>> start Data supplied

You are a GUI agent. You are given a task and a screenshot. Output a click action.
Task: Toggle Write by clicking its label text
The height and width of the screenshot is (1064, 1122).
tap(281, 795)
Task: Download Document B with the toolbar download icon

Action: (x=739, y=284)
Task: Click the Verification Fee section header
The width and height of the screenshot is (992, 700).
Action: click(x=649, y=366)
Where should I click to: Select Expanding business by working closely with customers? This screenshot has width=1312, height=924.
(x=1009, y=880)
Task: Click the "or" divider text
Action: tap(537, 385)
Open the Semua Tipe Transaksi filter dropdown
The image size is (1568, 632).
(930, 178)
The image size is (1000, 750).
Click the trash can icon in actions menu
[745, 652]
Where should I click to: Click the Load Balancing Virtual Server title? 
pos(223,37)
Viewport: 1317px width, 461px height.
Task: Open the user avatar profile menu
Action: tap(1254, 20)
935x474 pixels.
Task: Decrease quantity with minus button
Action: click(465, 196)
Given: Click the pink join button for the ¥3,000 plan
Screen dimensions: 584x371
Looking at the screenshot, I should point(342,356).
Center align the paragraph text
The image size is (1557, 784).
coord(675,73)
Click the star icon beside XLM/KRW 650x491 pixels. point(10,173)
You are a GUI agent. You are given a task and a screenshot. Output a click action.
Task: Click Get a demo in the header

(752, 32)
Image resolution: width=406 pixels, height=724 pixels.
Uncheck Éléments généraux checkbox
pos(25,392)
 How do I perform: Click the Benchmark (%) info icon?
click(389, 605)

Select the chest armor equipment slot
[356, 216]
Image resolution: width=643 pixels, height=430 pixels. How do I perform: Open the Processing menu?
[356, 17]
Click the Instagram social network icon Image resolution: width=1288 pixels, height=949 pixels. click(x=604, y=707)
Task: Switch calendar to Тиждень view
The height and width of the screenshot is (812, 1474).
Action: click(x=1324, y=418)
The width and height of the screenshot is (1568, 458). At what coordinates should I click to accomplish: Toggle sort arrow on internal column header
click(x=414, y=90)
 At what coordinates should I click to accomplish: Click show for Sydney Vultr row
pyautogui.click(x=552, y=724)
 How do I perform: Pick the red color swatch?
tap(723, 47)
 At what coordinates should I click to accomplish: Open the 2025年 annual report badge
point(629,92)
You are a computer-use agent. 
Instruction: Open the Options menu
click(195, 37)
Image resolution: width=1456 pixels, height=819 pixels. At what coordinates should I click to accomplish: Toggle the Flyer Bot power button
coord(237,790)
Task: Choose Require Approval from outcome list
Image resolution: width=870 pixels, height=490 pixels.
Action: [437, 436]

>> end Data supplied

■ **Task instructions**:
Rescale the lines from the one containing "Click the Instagram" through the last line, reproducing each line in full, requests included. Multiply every click coordinate in the answers by 0.4 and round to whole numbers with halves rounded up.

■ **Correct result**:
Click the Instagram social network icon Image resolution: width=1288 pixels, height=949 pixels. click(x=242, y=283)
Task: Switch calendar to Тиждень view
The height and width of the screenshot is (812, 1474).
Action: click(x=530, y=167)
The width and height of the screenshot is (1568, 458). At what coordinates should I click to accomplish: Toggle sort arrow on internal column header
click(x=166, y=36)
 At what coordinates should I click to accomplish: Click show for Sydney Vultr row
pyautogui.click(x=221, y=290)
 How do I perform: Pick the red color swatch?
tap(289, 19)
 At what coordinates should I click to accomplish: Open the 2025年 annual report badge
point(252,37)
You are a computer-use agent. 
Instruction: Open the Options menu
click(78, 15)
Image resolution: width=1456 pixels, height=819 pixels. At what coordinates should I click to accomplish: Toggle the Flyer Bot power button
coord(95,316)
Task: Choose Require Approval from outcome list
Image resolution: width=870 pixels, height=490 pixels.
Action: [175, 174]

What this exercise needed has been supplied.